7. The device according to claim 6,

wherein the transmission element (61) comprises a seal

transmission (62) for driving the grinding shaft (6) via a transmission shaft (63) substantially orthogonal to the grinding shaft (6).

8. The device according to claim 6 or 7,

further comprising a connection unit (30) configured to connect the transmission member (61) to the drive unit (60) in a functional and removable manner.

9. The device according to claim 8,

wherein the connection unit (30) comprises an adapter module (31) configured to match the characteristics of the drive unit (60) to the needs of the grinding unit (2) operatively connected to the unit drive (60).

10. The device according to one of claims 1 to 9,

wherein the oscillation movement comprises a frequency

oscillation that can be varied during the grinding operation.

The device according to one of claims 1 to 10, wherein the oscillation angle can be shifted during the grinding operation.

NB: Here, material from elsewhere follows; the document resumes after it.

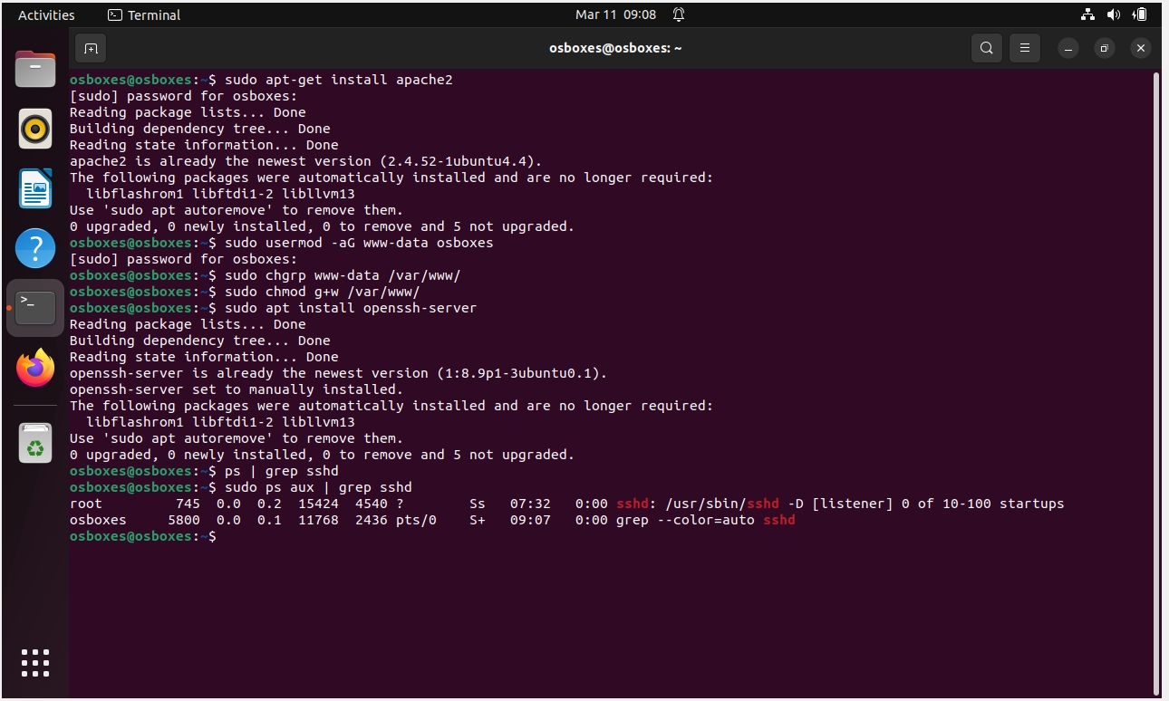Launch LibreOffice Writer from the dock
Screen dimensions: 1169x701
pyautogui.click(x=35, y=188)
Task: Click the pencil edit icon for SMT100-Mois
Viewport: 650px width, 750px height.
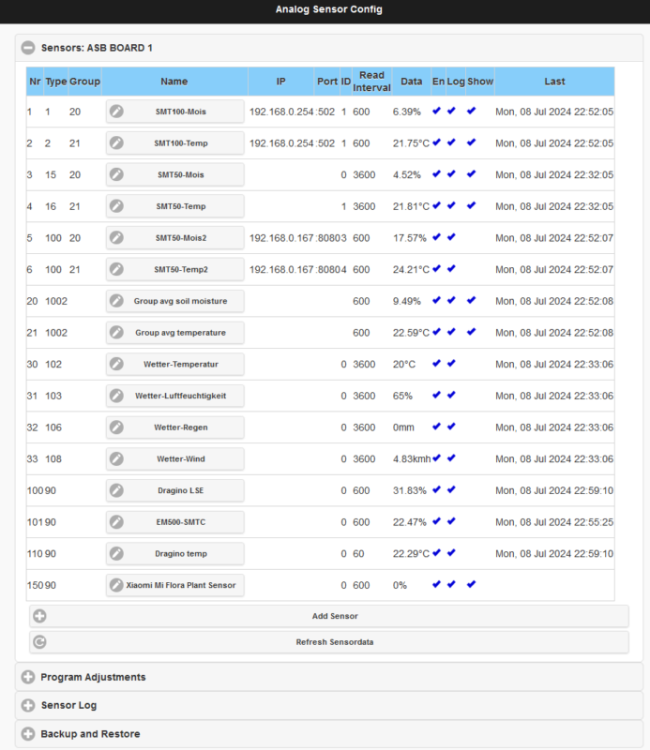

12. The device according to one of claims 1 to 1 1, wherein the rotational speed of the rotor (4) can be varied during the grinding operation.

13. The device according to one of claims 3 to 12, wherein a first longitudinal face (43) of the blade (41) has a profile which differs from a second longitudinal face (44) opposite to the first face ( 43) so that two grinding processes can be performed in the direction of rotation of the rotor (4).

14. The device according to one of claims 3 to 13, wherein the blades (41) are configured to exert a thrust to the sieve (21) of the material to be grinded.